• _DOCUMENTO_
----
El libro de Daniel
E. L. Doctorow
Traducción de Carlos Milla e Isabel Ferrer
Miscelánea Editores (Roca Editorial del Libro), Barcelona, 2009, 383 páginas.
Algunos de los críticos más reputados, entre los que cabe citar a Frederic Jameson o Edward Said, han dicho que Ewdard Lawrence Doctorow (Nueva York, 1931) es un de los pocos y auténticos escritores de izquierdas que existen en nuestro tiempo, si bien las implicaciones políticas de sus narraciones nunca son obvias, claras y contundentes. El libro de Daniel no es una excepción, porque Doctorow es capaz de casar su ideario político (“pensar en términos de lo que es justo e injusto”) con algo que es consustancial con el mundo de la ficción: la ambigüedad, amago para eludir una literatura panfletaria. En lo que no cabe ninguna duda es que Doctorow es un de los grandes escritores del siglo XX en lengua inglesa y que en EE.UU lo consideran un patrimonio nacional. Ganador de todos los premios y eterno candidato al Nobel igual que Philip Roth, Thomas Pynchon o Cormac McCarthy. Él ha sabido reflejar en su prosa, quizás como nadie, la cara oculta de Norteamérica y, bajo esa perspectiva, sus novelas son un sustituto de la memoria colectiva de una nación no carente de mitos a pesar de ser un país ahistórico. Doctorow aborda esos mitos y como efecto colateral los devuelve al terreno de la historia.
El libro de Daniel (1971) figura en el canon occidental de Harold Bloom y, como muchas de las otras obras de Doctorow, es una recreación literaria de personajes y de acontecimientos históricos. La novela, en efecto está basada en las figuras de Ethel y Julius Rosenberg, condenados a cadena capital por traición (acusados de espionaje) y ejecutados en 1953. Los Isaacson son sus alter ego en la novela, recreación literaria del libro Atom Spy Trials. Ambos formaban parte de la “Young Communist League”. El origen del juicio que terminó con la condena a muerte, se sitúa en la filtración de secretos nucleares a los rusos en plena guerra fría. Mas el juicio a que ambos fueron sometidos, distó de ser justo. Se buscaba a toda costa chivos expiatorios en un momento en que el ambiente anti-comunista y el miedo, generado por el “Mccarthismo” y la guerra fría, a un inminente enfrentamiento con la Unión Soviética hacía furor en los EE. UU.
----
• _MATERIAL RECOPILADO_
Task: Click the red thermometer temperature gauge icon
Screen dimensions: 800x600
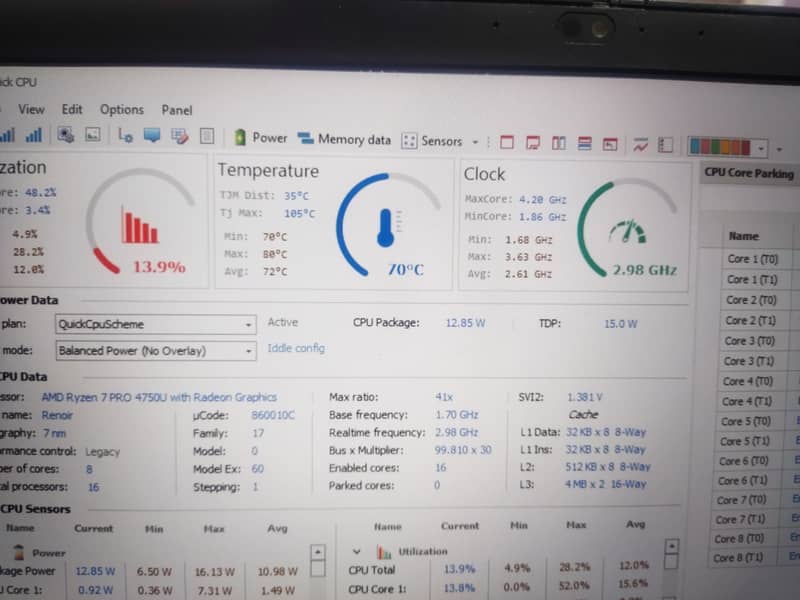Action: click(x=386, y=228)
----
• _INSTRUCCIONES_
- a) Traduce al inglés esta oración de la reseña sobre El libro de Daniel: "El libro de Daniel (1971) figura en el canon occidental de Harold Bloom y, como muchas de las otras obras de Doctorow, es una recreación literaria de personajes y de acontecimientos históricos."
- b) Prolonga la reseña sobre El libro de Daniel a partir de su última oración.
Las líneas recopiladas son material aparte y no guardan relación con la reseña.

• _RESULTADOS_
- a) The Book of Daniel (1971) appears in Harold Bloom's Western canon and, like many of Doctorow's other works, is a literary re-creation of historical figures and events.

- b)
Paul Isaacson, un pequeño comunista de barrio y reparador de radios, fue capaz, según la acusación, de dibujar complejos y elaborados planos nucleares, reducirlos hasta el punto de poder acomodarlos a la lámina de una radiografía dental y hacérselos llegar a los soviéticos. Los historiadores actuales, sin embargo, en su gran mayoría, están convencidos de que estas acusaciones fueron falsas, pero en su día el Departamento de Justicia hizo que tomase fuerza la imagen de Paul como jefe de espías. Una cita textual, apócrifa por supuesto de Max Krieger, nos permite conocer el punto de vista de Doctorow: “La historia recoge con vergüenza la persecución y la infame condena a muerte en los Estados Unidos de América de dos ciudadanos estadounidenses, marido y mujer, padres de dos niños pequeños, que a lo sumo eran culpables de cruzar la calle imprudentemente por sus ideas izquierdistas sostenidas con orgullo”.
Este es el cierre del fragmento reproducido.